Redlining – Really? It’s Still Happening?

Believe it or not, redlining is still happening in the United States in the mortgage industry. It may or may not be intentional, but it is still happening. I’m sure you are thinking this can’t be happening. After all, we don’t even have red pens anymore!!

What is the history of redlining and when did it start?

Redlining practices were prevalent from the 1930s to the 1960s. Ostensibly intended to reduce lender risk, redlining effectively institutionalized racial bias, making it easier to discriminate against and limit homebuying opportunities for people of color.
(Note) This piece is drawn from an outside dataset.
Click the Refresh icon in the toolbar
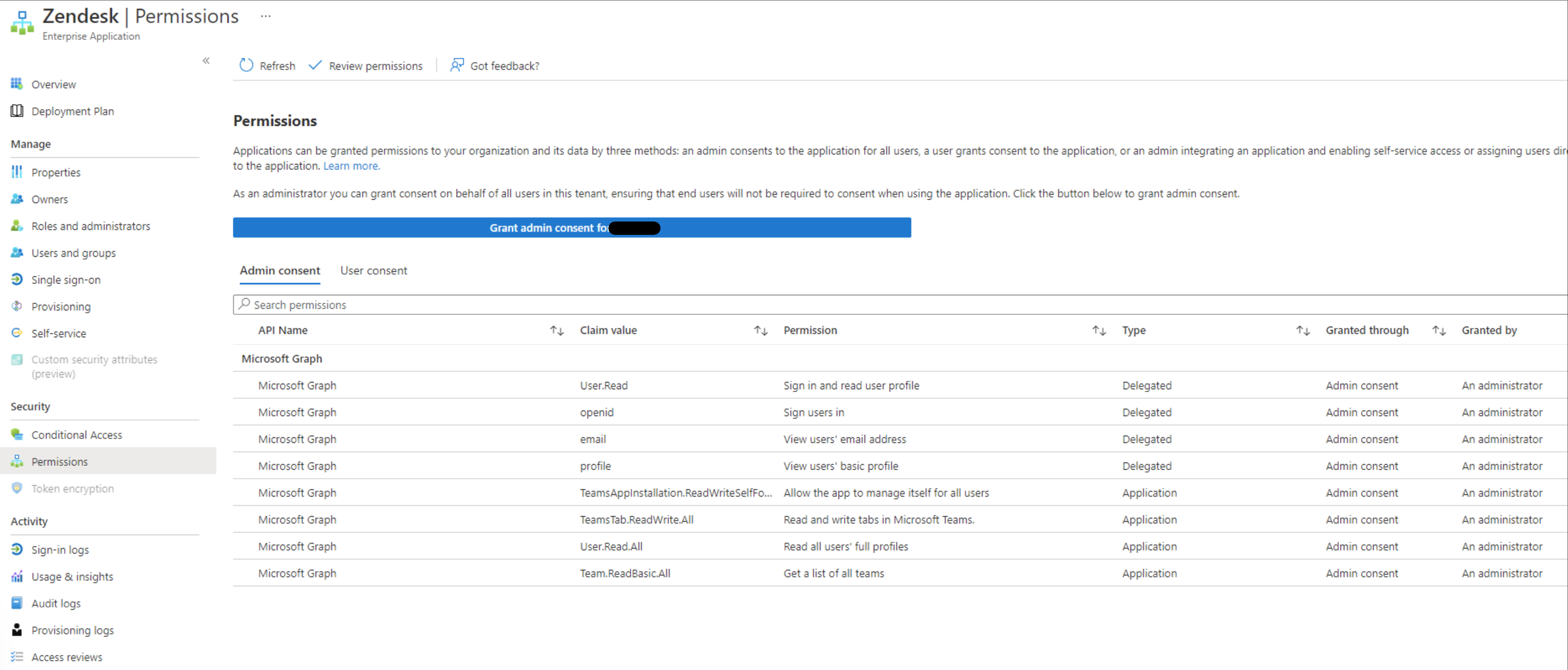 coord(246,65)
The FHA was the architect of federally sponsored redlining from 1934 until the 1960s.

So then, when was redlining discontinued?

Some 40 years after the first redlining map was drawn, redlining was banned under the Fair Housing Act of 1968. But in many ways, HOLC (Home Owners’ Loan Corporation) and the Federal Housing Administration had already written the textbook for racist real estate practices. I could write pages on the bias of this, but scoring was put in place and housing policies were created believing they were doing the best for neighborhoods.
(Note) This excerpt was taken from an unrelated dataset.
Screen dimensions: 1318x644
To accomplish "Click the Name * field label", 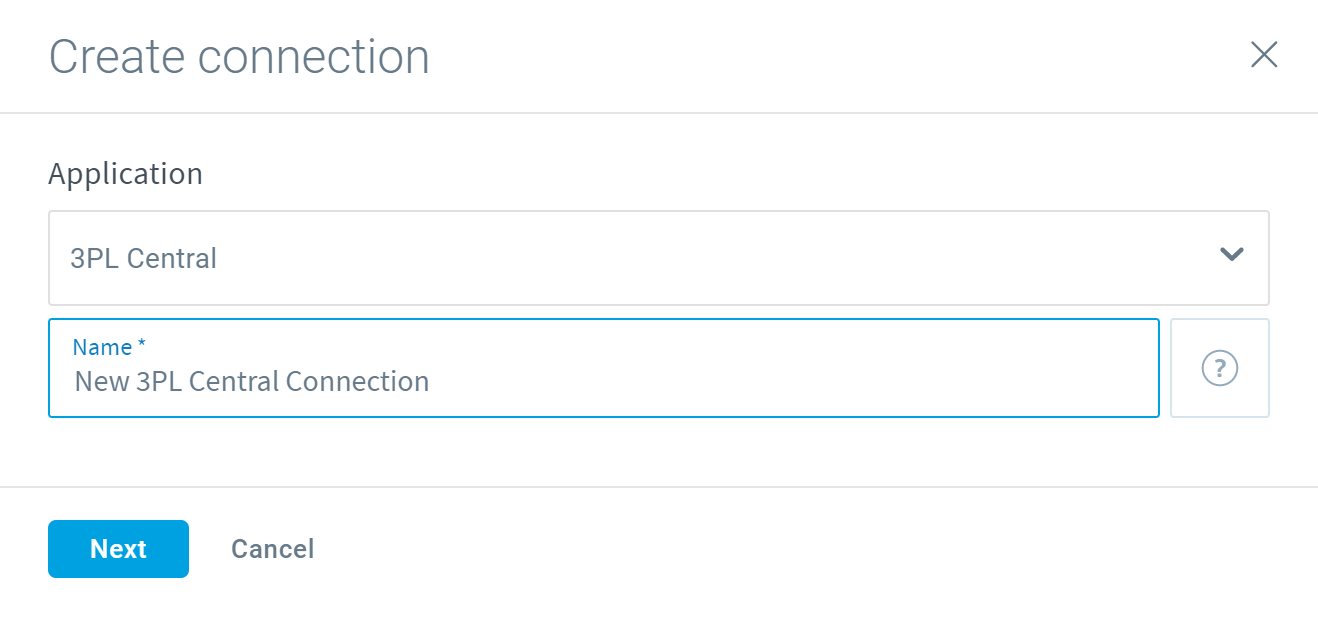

Unfortunately, after the Fair Housing Act was put into law, many minorities could not afford housing in neighborhoods they wanted to live in. The segregation continued within neighborhoods and cities, even though, the alleged red pens were lost.

What is happening today? In October 2021 Attorney General Merrick Garland created the ‘Combating Redlining Initiative.’ To date the DOJ has received $107 million in 10 settlements from banks that have violated the redlining Fair Housing Act. Today, the examiners are actively evaluating fair lending compliance of lenders based on their reasonably expected market area, or REMA. The REMA is used to evaluate lending and level of services majority-minority census tracts for potential redlining. So, it leaves one to wonder, did these institutions ‘fragrantly’ redline? Only they can answer that question, but anyone who has been in negotiations with the DOJ now knows it is cheaper and easier to negotiate and settle than continue to try and prove your innocence.
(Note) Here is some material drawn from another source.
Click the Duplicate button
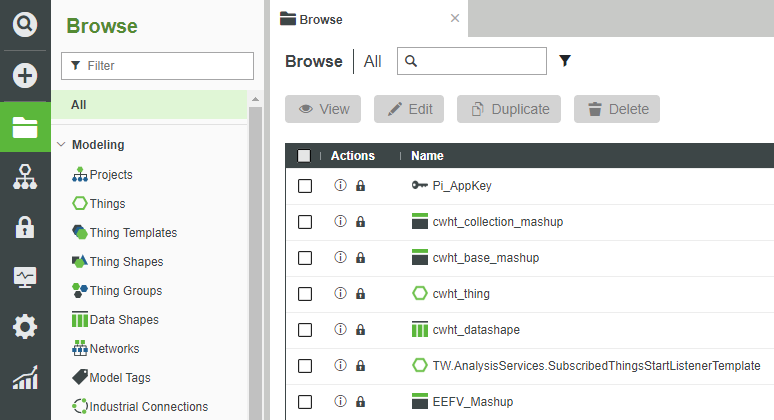This screenshot has width=774, height=420. (509, 109)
Beware, as the DOJ doesn’t discriminate between small and large players. They are after the bad actors. Here are 4 recent settlements:

  • National Bank of Los Angeles $31M for 2017-2020 practices of redlining
  • Ameris Bank of Jacksonville FL $9M for 2016-2021 practices of redlining
  • Essa Bank & Trust of Philadelphia $3M for 2017-2021 practices of redlining
  • American Bank of Oklahoma/Tulsa $1.5M for 2017-2021 practices of redlining

Could you be next?

As you can see, these recent examinations are looking back a number of years in the past. Your trying to pull records for those years is time consuming and may have blanks in the information needed, which actually helps the DOJ suite. Not you. Remember the lack of data is not a defense for you and your firm.